Woman's delicacy depends on the hazardous position in which she finds herself so early placed, on the necessity of spending her life in the midst of cruel and fascinating enemies.
_There are, perhaps, fifty thousand females in Great Britain who are exempted by circumstances from all necessary labour:_ but without work there is no happiness. Passion forces itself to work, and to work of an exceedingly rough kind--work that employs the whole activity of one's being.
A woman with four children and ten thousand francs income works by making stockings or a frock for her daughter. But it cannot be allowed that a woman who has her own carriage is working when she does her embroidery or a piece of tapestry. Apart from some faint glow of vanity, she cannot possibly have any interest in what she is doing. She does not work.
And thus her happiness runs a grave risk.
And what is more, so does the happiness of her lord and master, for a woman whose heart for two months has been enlivened by no other interest than that of her needlework, may be so insolent as to imagine that gallant-love, vanity-love, or, in fine, even physical love, is a very great happiness in comparison with her habitual condition.
"A woman ought not to make people speak about
[Pg 232] her." To which I answer once more: "Is any woman specially mentioned as being able to read?"

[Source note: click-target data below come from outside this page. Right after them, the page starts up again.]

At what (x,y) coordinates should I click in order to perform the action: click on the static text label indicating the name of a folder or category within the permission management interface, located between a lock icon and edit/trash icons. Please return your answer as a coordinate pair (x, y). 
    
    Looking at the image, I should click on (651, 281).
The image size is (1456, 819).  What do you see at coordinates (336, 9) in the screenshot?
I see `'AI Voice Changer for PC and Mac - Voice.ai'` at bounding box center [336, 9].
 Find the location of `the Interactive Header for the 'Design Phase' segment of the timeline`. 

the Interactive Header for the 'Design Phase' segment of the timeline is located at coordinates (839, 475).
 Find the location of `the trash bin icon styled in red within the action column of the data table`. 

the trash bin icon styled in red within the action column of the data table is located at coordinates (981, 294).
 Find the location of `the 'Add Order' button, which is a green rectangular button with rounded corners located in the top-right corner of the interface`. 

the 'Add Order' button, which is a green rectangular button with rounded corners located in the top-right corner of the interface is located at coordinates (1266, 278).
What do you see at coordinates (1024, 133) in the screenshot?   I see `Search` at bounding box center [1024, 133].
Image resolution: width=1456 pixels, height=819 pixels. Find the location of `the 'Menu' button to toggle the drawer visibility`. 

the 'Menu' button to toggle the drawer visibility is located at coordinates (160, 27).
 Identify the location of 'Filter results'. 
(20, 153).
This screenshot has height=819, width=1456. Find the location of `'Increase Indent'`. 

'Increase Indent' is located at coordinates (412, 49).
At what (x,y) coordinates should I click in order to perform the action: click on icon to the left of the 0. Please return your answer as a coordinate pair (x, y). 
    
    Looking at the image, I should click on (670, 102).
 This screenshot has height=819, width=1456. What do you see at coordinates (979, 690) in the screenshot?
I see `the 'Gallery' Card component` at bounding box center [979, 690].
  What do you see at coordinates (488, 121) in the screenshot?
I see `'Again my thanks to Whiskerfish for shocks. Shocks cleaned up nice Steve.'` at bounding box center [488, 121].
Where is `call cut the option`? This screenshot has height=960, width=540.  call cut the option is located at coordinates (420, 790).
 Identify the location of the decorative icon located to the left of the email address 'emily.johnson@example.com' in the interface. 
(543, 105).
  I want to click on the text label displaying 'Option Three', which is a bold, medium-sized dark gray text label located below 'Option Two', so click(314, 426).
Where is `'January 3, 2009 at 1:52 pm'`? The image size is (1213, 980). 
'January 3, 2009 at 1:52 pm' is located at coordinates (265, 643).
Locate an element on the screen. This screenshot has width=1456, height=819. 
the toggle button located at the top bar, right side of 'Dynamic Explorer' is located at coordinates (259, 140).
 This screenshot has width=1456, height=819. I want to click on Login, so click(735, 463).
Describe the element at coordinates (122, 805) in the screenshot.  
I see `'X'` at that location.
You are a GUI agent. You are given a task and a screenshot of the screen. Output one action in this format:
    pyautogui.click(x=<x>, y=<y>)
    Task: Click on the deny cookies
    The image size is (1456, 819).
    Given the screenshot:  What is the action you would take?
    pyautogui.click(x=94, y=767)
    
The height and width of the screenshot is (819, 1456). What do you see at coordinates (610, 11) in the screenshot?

And what is to prevent women, while awaiting a revolution in their destiny, from hiding a study which forms their habitual occupation and furnishes them every day with an honourable share of happiness. I will reveal a secret to them by the way. When you have given yourself a task--for example, to get a clear idea about the conspiracy of Fiescho(48), at Genoa in 1547--the most insipid book becomes interesting. The same is true, in love, of meeting someone quite indifferent, who has just seen the person whom you love. This interest is doubled every month, until you give up the conspiracy of Fiescho.
"_The true theatre for a woman is the sick-chamber._" But you must be careful to secure that the divine goodness redoubles the frequency of illnesses, in order to give occupation to our women. This is arguing from the exceptional.
Moreover, I maintain that a woman ought to spend three or four hours of leisure every day, just as men of sense spend their hours of leisure.
A young mother, whose little son has the measles, could not, even if she would, find pleasure in reading Volney's Travels in Syria, any more than her husband, a rich banker, could get pleasure out of meditating on Malthus in the midst of bankruptcy.
There is one, and only one, way for rich women to distinguish themselves from the vulgar: moral superiority. For in this there is a natural distinction of feeling.[2]
"_We do not wish a lady to write books._" No, but does giving your daughter a singing-master engage you to make her into an opera-singer? If you
[Pg 233] like, I'll say that a woman ought only to write, like Madame de Staël (de Launay), posthumous works to be published after her death. For a woman of less than fifty to publish is to risk her happiness in the most terrible lottery: if she has the good fortune to have a lover, she will begin by losing him.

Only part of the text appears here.